Exercise description — Every line of the records below that has the word "computer" should be copied.

(Saved data entries)
--- START ---

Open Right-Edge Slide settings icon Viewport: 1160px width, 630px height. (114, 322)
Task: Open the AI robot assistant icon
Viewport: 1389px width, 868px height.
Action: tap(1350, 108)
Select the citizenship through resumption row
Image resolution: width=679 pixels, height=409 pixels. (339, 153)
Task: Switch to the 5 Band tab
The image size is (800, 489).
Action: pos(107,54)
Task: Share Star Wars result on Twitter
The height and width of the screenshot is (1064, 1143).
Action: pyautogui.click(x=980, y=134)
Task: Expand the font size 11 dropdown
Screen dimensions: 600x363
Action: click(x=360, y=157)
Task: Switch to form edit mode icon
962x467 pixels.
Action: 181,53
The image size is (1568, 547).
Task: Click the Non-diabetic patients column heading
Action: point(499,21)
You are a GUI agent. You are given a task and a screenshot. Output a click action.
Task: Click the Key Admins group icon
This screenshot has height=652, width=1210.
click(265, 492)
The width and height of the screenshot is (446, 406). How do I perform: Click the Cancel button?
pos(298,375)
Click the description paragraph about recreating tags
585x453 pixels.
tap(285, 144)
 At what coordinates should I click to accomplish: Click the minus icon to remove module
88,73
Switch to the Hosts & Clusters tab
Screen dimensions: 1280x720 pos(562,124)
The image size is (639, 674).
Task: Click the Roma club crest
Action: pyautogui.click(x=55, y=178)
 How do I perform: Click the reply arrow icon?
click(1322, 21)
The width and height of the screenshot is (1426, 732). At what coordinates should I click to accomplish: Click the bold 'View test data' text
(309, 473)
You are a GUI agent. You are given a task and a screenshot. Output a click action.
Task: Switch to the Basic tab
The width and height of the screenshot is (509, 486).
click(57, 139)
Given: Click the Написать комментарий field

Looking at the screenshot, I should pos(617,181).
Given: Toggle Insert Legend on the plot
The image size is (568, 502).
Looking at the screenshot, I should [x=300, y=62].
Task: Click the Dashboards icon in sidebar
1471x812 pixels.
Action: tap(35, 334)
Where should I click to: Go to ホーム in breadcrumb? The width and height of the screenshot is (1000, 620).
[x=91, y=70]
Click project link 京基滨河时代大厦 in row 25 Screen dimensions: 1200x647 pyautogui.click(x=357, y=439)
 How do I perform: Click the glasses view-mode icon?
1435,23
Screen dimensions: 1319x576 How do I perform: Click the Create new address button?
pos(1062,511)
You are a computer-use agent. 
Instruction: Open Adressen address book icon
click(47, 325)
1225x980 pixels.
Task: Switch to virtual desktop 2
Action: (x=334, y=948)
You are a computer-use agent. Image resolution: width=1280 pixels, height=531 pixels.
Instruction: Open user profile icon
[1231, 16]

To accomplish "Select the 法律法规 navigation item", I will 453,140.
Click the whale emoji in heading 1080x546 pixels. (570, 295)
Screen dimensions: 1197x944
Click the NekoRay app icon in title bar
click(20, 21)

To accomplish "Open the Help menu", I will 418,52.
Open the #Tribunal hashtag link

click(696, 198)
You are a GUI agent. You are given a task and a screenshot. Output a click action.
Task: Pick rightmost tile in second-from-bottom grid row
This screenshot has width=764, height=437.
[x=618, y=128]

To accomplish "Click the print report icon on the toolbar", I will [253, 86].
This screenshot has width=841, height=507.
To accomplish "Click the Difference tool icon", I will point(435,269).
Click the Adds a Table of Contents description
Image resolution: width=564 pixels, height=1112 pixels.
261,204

--- END ---

Reply to the exercise —
You are a computer-use agent. 
You are a computer-use agent. Image resolution: width=1280 pixels, height=531 pixels.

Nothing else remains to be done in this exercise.